From 9b8b2456b4b17c7ad2d4f25f869e197ea6ccd15d Mon Sep 17 00:00:00 2001
From: Yi DING <yi.ding@amd.com>
Date: Wed, 1 Apr 2026 13:44:04 +0800
Subject: [PATCH] [CK_TILE] Fix FMHA BWD IGLP incorrect results due to AGPR
 misallocation (#5991)

## Motivation

After PR #5790 removed the `if constexpr(FmhaMask::IsMasking)` guard
around the
`num_total_loop <= 0` early-exit check, the IGLP pipeline
(`BlockFmhaBwdDQDKDVPipelineKRKTRVRIGLP`) produces incorrect dK/dV
gradients for
non-masking kernels (even with fix in #5915). Assembly inspection
confirms that the CFG change causes the LLVM
register allocator to reuse AGPR accumulators as scratch destinations in
the dK/dV
reduction loop, breaking the loop-carried accumulation across Q-tile
iterations.

## Technical Details

- Add `[[unlikely]]` to the `num_total_loop <= 0` early-exit in
`BlockFmhaBwdDQDKDVPipelineKRKTRVRIGLP`. This attribute is load-bearing:
it
restores the CFG shape that the register allocator needs to correctly
assign
  dedicated AGPRs to each column of the dK/dV accumulator.
- Only the IGLP pipeline is affected; the other two BWD pipelines do not
exhibit
  this issue.

## Test Plan

## Test Result

## Submission Checklist

- [x] Look over the contributing guidelines at

https://github.com/ROCm/ROCm/blob/develop/CONTRIBUTING.md#pull-requests.
---
 .../block_fmha_bwd_dq_dk_dv_pipeline_kr_ktr_vr_iglp.hpp       | 4 +++-
 1 file changed, 3 insertions(+), 1 deletion(-)
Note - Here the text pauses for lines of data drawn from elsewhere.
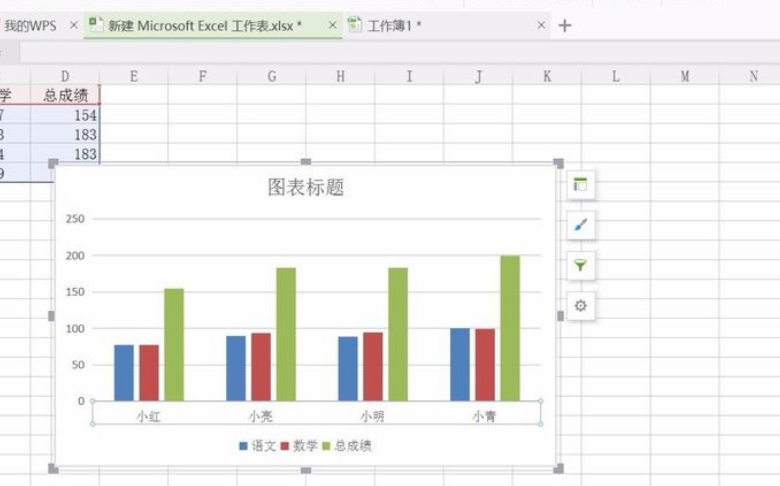Viewport: 780px width, 486px height.
Task: Click the formula bar input field
Action: pos(399,52)
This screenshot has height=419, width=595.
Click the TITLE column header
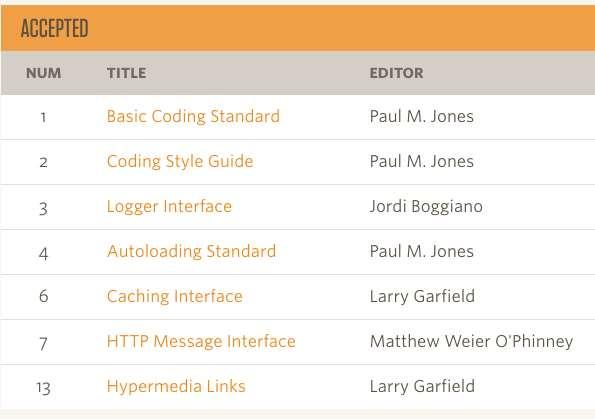click(126, 73)
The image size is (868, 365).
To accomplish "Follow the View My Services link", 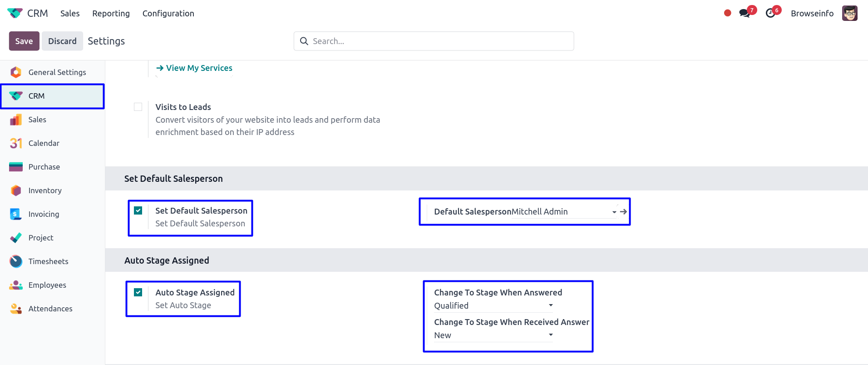I will point(199,68).
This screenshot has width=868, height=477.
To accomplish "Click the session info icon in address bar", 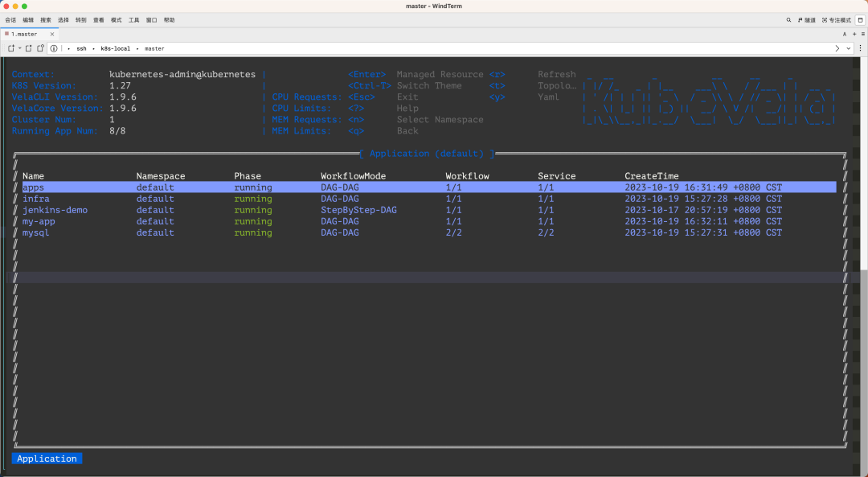I will click(x=54, y=48).
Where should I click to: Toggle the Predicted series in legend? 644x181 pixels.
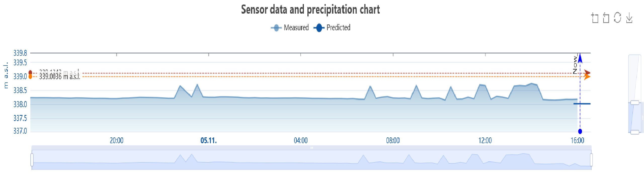[332, 27]
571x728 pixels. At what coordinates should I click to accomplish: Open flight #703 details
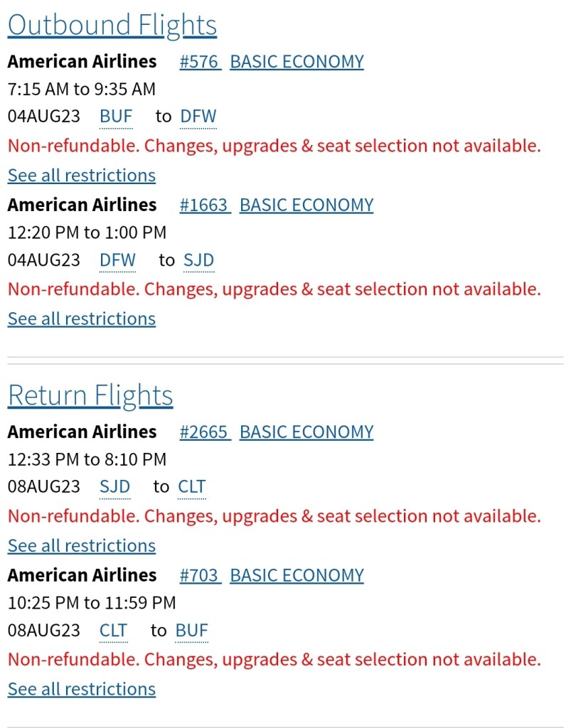click(199, 575)
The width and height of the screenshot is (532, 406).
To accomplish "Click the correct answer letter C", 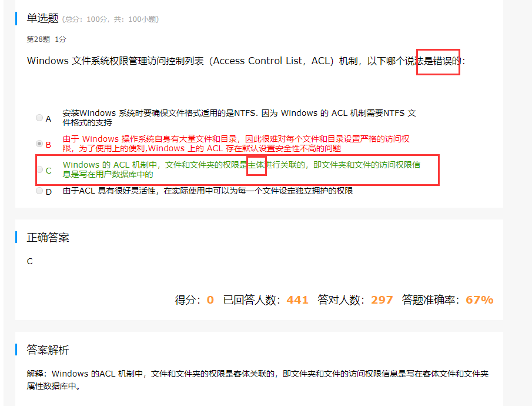I will (30, 261).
diff --git a/include/ck_tile/ops/fmha/pipeline/block_fmha_bwd_dq_dk_dv_pipeline_kr_ktr_vr_iglp.hpp b/include/ck_tile/ops/fmha/pipeline/block_fmha_bwd_dq_dk_dv_pipeline_kr_ktr_vr_iglp.hpp
index 97db0f95c4..34ba8d6c47 100644
--- a/include/ck_tile/ops/fmha/pipeline/block_fmha_bwd_dq_dk_dv_pipeline_kr_ktr_vr_iglp.hpp
+++ b/include/ck_tile/ops/fmha/pipeline/block_fmha_bwd_dq_dk_dv_pipeline_kr_ktr_vr_iglp.hpp
@@ -163,7 +163,9 @@ struct BlockFmhaBwdDQDKDVPipelineKRKTRVRIGLP
             amd_wave_read_first_lane(integer_divide_ceil(seqlen_q_end - seqlen_q_start, kM0));
 
         // check early exit if no work to do.
-        if(num_total_loop <= 0)
+        // __builtin_expect is load-bearing: omitting it causes incorrect AGPR allocation in
+        // the dK/dV accumulation loop on some compiler versions, leading to wrong results.
+        if(__builtin_expect(num_total_loop <= 0, 0))
         {
             // Note: here dk_acc&dv_acc are all cleared, return it
             return make_tuple(dk_acc, dv_acc);